* _WHAT THE TASK ASKS_
Nothing outside the stretch is wanted. Repeat exactly the lines of the listing below from the one that contains "For every named" through the one that contains "Copyright Policy", both ends included.

* _SUPPLIED ENTRIES_
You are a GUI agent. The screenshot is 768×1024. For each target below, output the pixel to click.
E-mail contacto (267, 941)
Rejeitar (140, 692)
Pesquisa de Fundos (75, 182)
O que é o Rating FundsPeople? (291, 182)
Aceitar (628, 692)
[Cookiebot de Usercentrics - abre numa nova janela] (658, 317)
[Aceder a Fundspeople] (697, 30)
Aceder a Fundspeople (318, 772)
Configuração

--

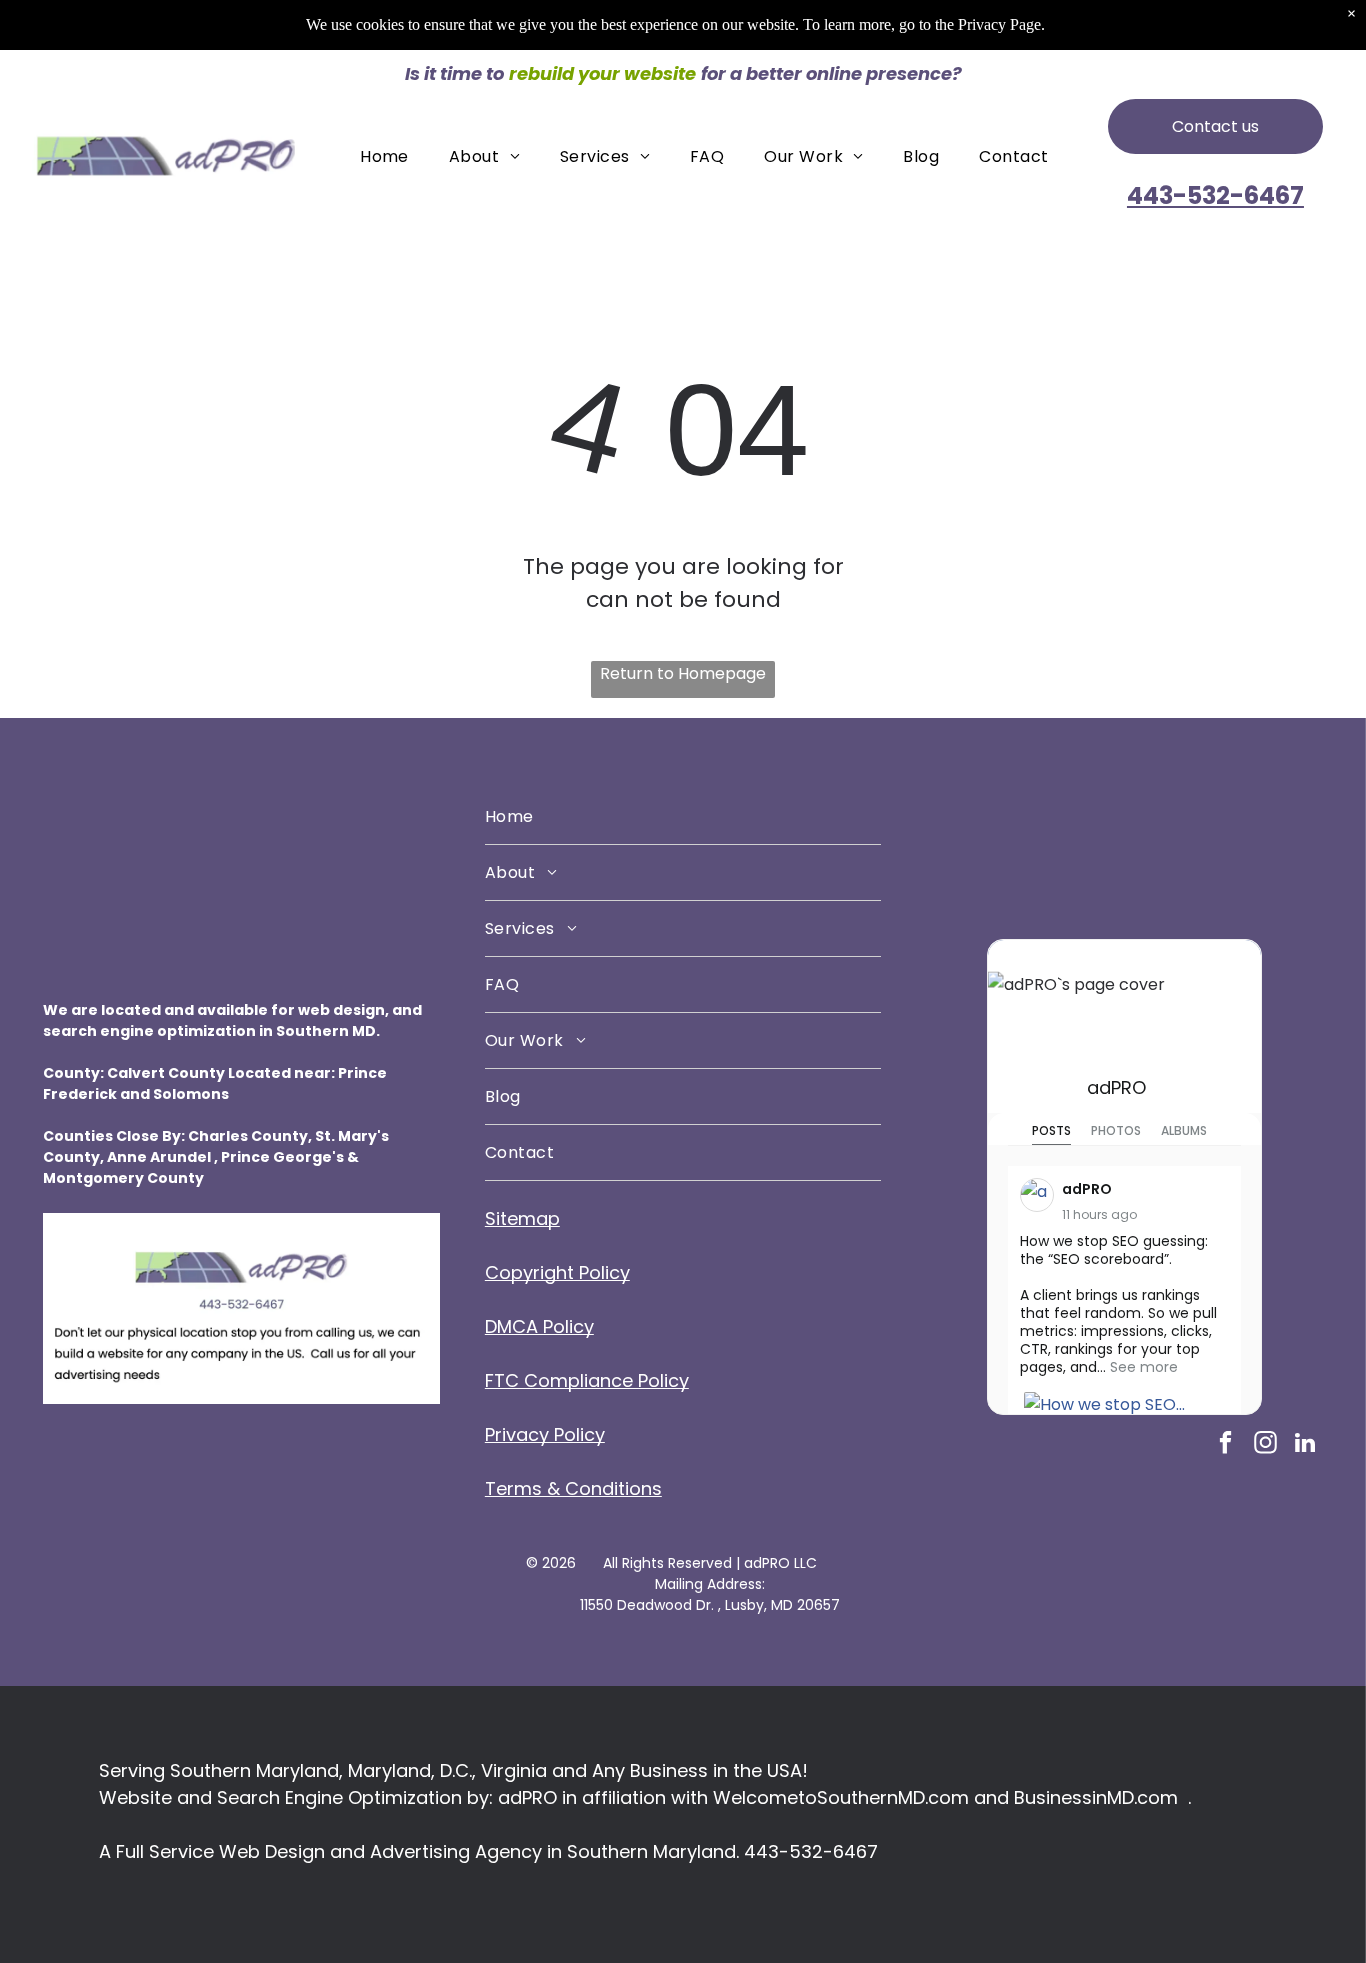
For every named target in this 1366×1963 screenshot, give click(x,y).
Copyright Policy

* _WRITTEN SOLUTION_
For every named target in this 1366×1963 screenshot, give click(x,y).
Copyright Policy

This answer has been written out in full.